Despite its many problems, SQL remains the best way of interacting with a relational database.

gnaritas · on April 22, 2014

> lots of very intelligent people have problems with ORMs.

And lots of very intelligent people like them. Both statements are meaningless appeals to authority.

> Despite its many problems, SQL remains the best way of interacting with a relational database.

That's your opinion, it's certainly not a fact, and just as many disagree as would agree. Secondly, ORM's don't stop you from using SQL where it's beneficial, so ruling out the ORM because you don't like it for some cases is throwing out the baby with the bath water. For standard CRUD operations, ORM's are the best approach by far. Your hand written CRUD operations gain you nothing but extra work.

Jweb_Guru · on April 22, 2014

> And lots of very intelligent people like them. Both statements are meaningless appeals to authority.

That was meant as a preface to a link that goes into much more detail. There are technical reasons why object-oriented programming and the relational model do not map well to each other, the infamous object-relational mismatch.

> That's your opinion, it's certainly not a fact, and just as many disagree as would agree.

I suspect rather more would disagree than would agree with me, if we're appealing to popularity. But given that the wire protocols for most relational databases (yes, there are exceptions) primarily accept SQL, and all their optimizers are SQL-based, I don't think this is actually as contentious a point as you believe it is. It would be different if ORMs, like optimizing compilers, were able to take high-level information about your application and query structure and transform it into better SQL--but that is in fact what modern RDBMSes do themselves. The more information you provide them, the better they are generally able to optimize your query. In my experience, ORMs usually have the opposite effect--they have less specific information about how you want your data to be used than an SQL query would, so they generate SQL in smaller chunks which can't be optimized as effectively. ORMs also rarely support all the features of any but the simplest RDBMSes, which means that you end up having to drop down into SQL in many cases to take advantage of them.

> Secondly, ORM's don't stop you from using SQL where it's beneficial, so ruling out the ORM because you don't like it for some cases is throwing out the baby with the bath water.

Sure. To continue the extremely apt compiler analog, I can also use inline assembly in any C program (not standard C, perhaps :)) for things I can't do in C. In both cases, every time I have to do that, it is a failure of the original language to allow me to do the things I want to do. Any time I have to do that, I also have to independently verify safety, correctness, and platform independence, as well as correctness guarantees from the compiler (such as there are any in C). And it requires domain-specific knowledge in an area that is dramatically outside my comfort zone.

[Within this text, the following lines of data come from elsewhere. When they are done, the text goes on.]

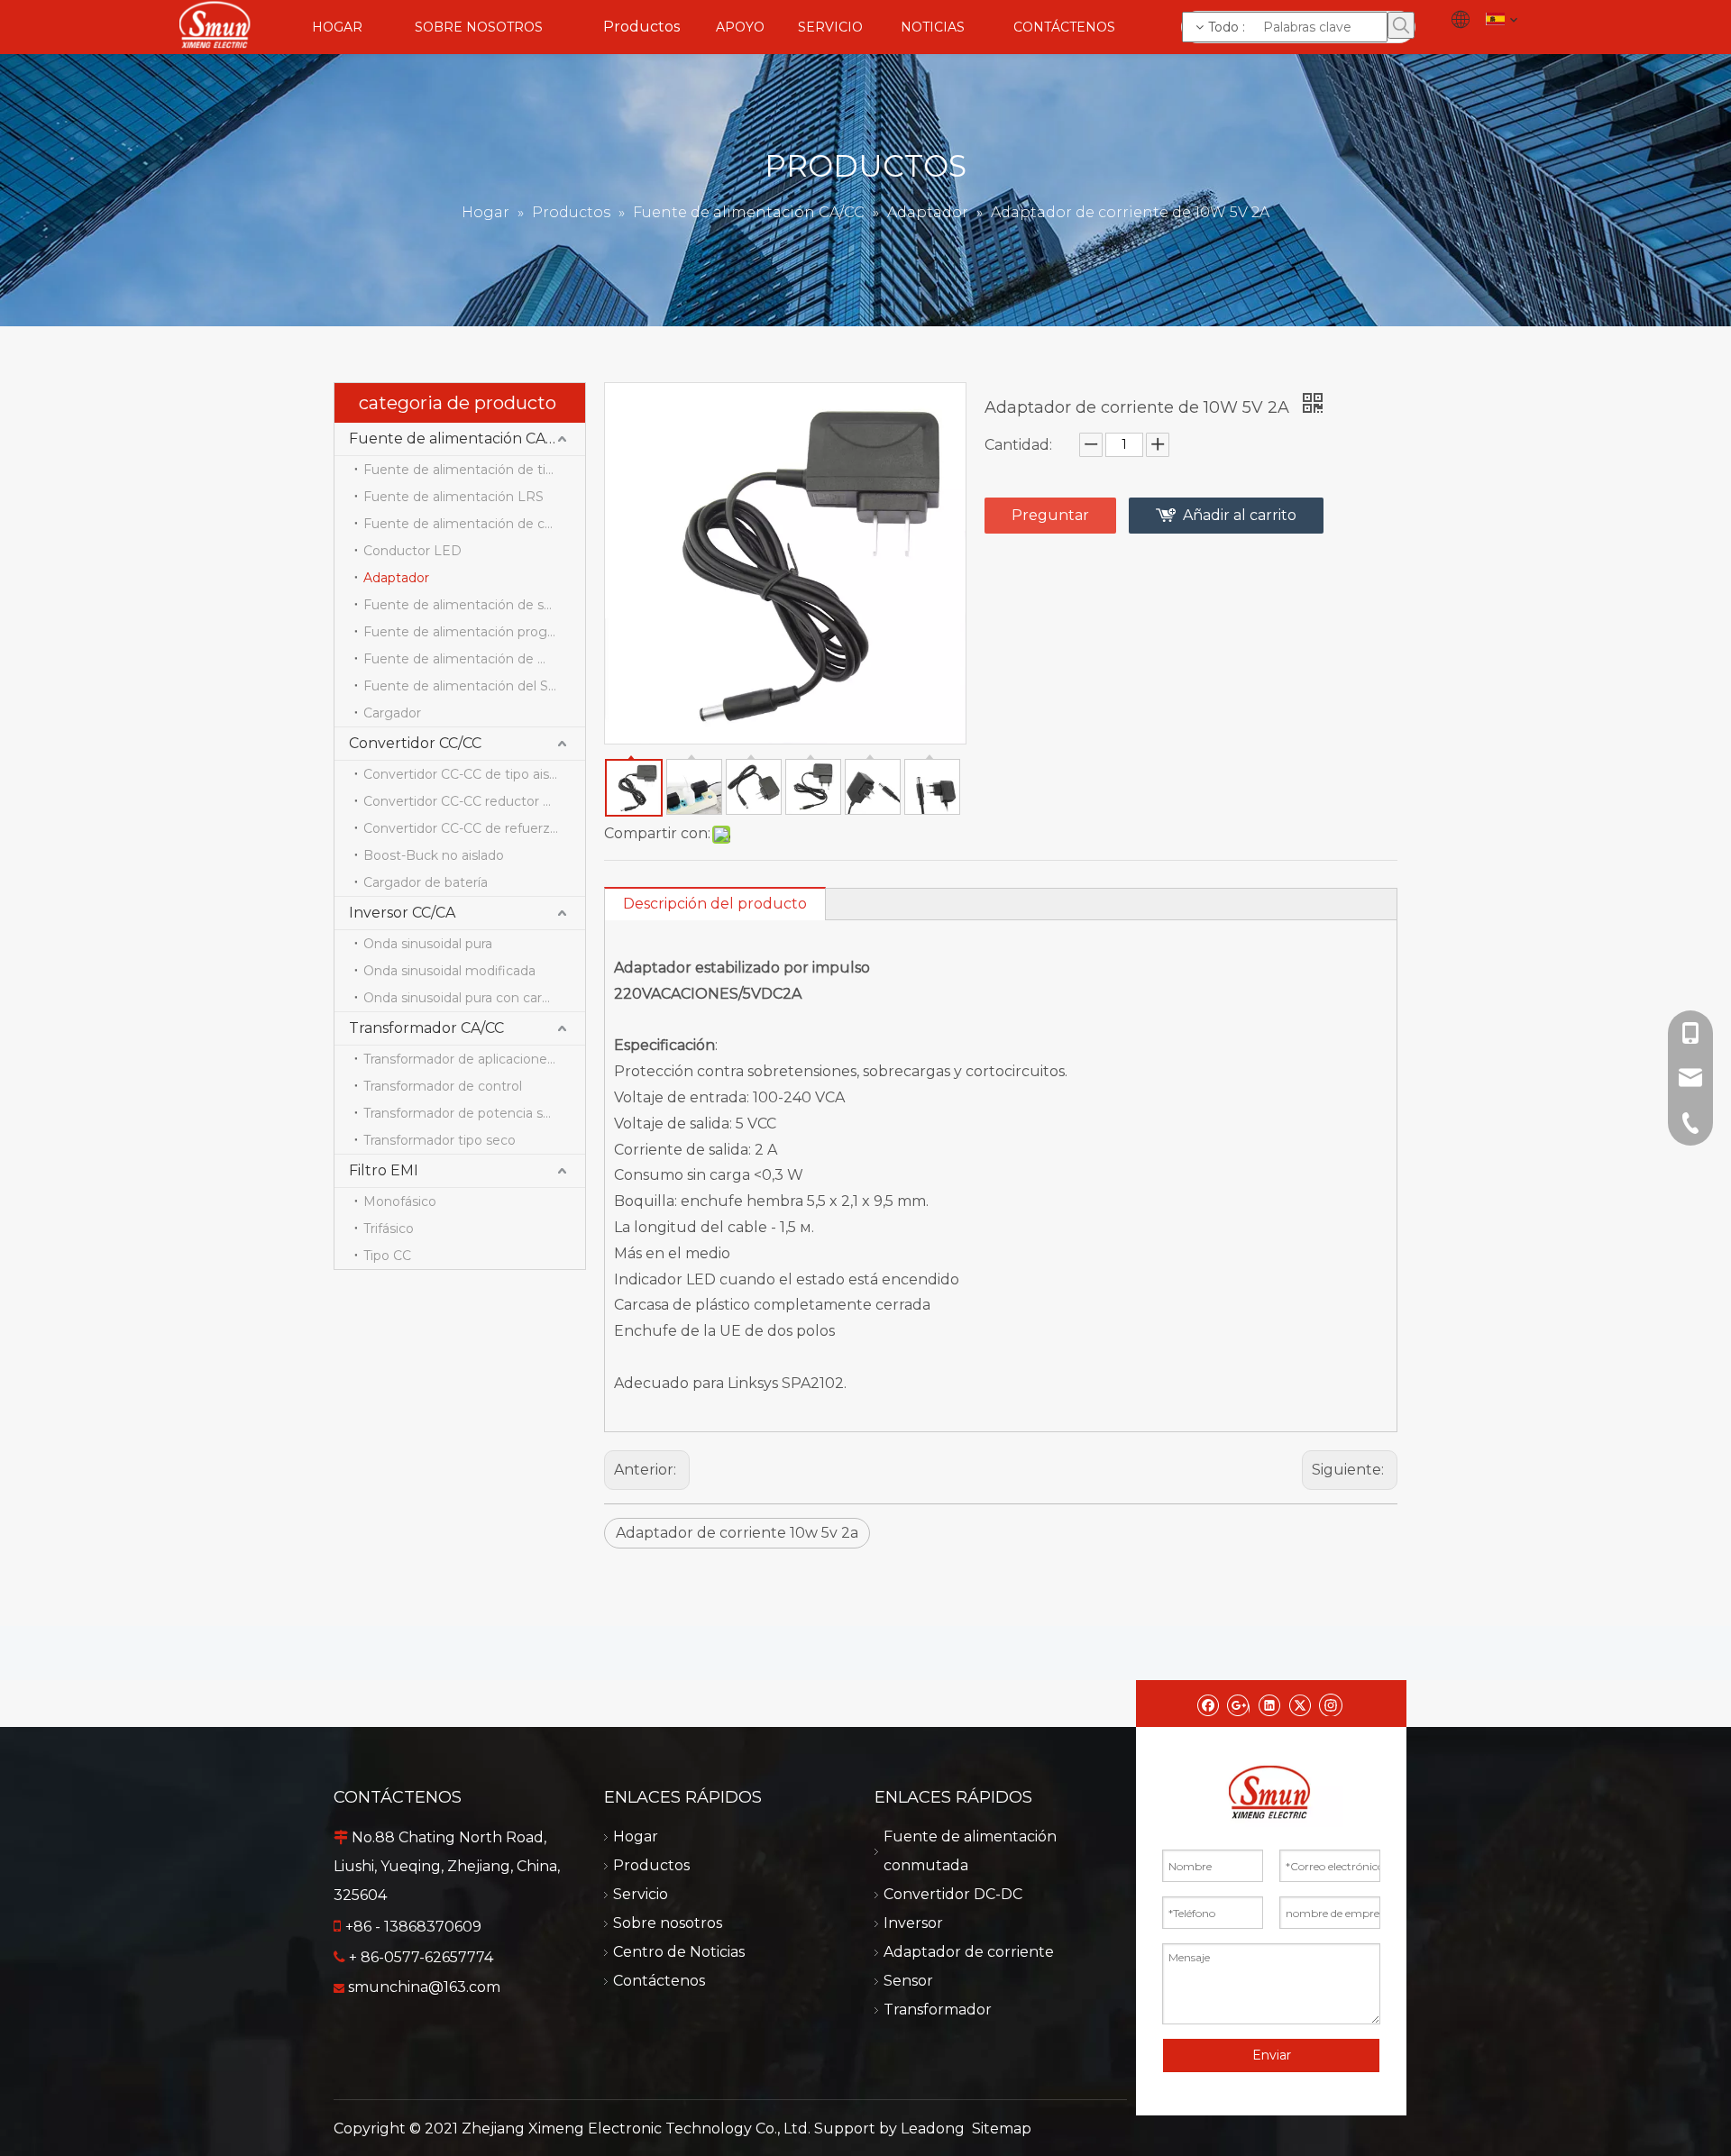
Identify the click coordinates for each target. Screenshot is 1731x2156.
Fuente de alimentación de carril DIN (474, 524)
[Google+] (1238, 1703)
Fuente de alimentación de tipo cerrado (474, 469)
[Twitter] (1299, 1703)
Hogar (635, 1836)
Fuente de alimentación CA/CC (459, 438)
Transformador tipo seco (439, 1140)
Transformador (938, 2009)
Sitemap (1001, 2128)
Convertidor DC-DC (953, 1894)
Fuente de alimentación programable (474, 632)
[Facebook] (1207, 1703)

If people were always having to drop in and out of inline assembly in C, it would have failed as a language long ago. The fact that people are still using it is largely testament to the fact that most C instructions (on low optimization levels, anyway) translate fairly straightforwardly to assembly instructions, and can be optimized to incredible extents by the compiler using knowledge of entire functions (or even the whole program). In performance-critical situations it is sometimes possible to do better than the compiler by dropping down into assembly, but the situations where you want to do that are very rare. By contrast, ORMs can't do any of those things--and I find myself dropping down into "inline SQL" so often that it's become my default approach. In sharp contrast to an optimizing compiler, the odds that even an SQL newcomer can produce better-optimized code than the ORM are shockingly high.

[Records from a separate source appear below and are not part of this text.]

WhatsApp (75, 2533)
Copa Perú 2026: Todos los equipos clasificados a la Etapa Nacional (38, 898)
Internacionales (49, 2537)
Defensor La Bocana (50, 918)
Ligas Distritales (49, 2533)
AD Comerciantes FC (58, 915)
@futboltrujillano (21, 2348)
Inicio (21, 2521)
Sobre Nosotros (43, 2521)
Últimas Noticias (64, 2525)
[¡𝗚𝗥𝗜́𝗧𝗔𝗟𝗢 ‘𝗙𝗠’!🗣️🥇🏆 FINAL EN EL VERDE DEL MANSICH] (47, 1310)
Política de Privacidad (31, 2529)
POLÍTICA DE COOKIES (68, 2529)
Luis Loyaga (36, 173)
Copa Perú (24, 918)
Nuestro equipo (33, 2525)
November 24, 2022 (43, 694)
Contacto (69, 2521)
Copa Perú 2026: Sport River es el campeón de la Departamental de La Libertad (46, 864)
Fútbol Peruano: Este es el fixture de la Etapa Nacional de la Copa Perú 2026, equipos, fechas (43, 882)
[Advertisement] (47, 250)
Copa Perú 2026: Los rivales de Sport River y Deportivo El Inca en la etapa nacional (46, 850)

This is all not even going into the real reason I've given up on ORMs, which is that they are terrible at guaranteeing consistency of your data in concurrent situations. In part out of deference to less-able databases, many ORMs will use transactions only begrudgingly and are often "unsafe by default" (using low levels of transactional isolation like REPEATABLE READ), which makes dropping into SQL not just a performance concern, but one of data integrity. And if you don't use a very strong, serializable isolation level, you have to worry about dealing properly with deadlocks, livelocks, and other sorts of concurrency failures, which are nearly impossible to reason about unless you explicitly acquire the locks. I can't stress enough how nightmarishly difficult this can be in a large application even without an ORM. Adding an ORM to the equation basically means you spend half your time debugging the SQL, and the other half debugging the ORM. Turning on serializable isolation would help a lot, if you can take the performance hit, but the reality is that for similar reasons to why ORMs can't optimize queries very well, they're also not able to reason effectively about transaction lifetimes. Holding onto transactions longer than necessary is a great way to kill performance without substantially improving reliability. In the meantime, the majority of people who assume ORMs are protecting them from concurrent data access issues are very likely to have subtle, nearly undetectable data races that lead to extremely problematic bugs down the line.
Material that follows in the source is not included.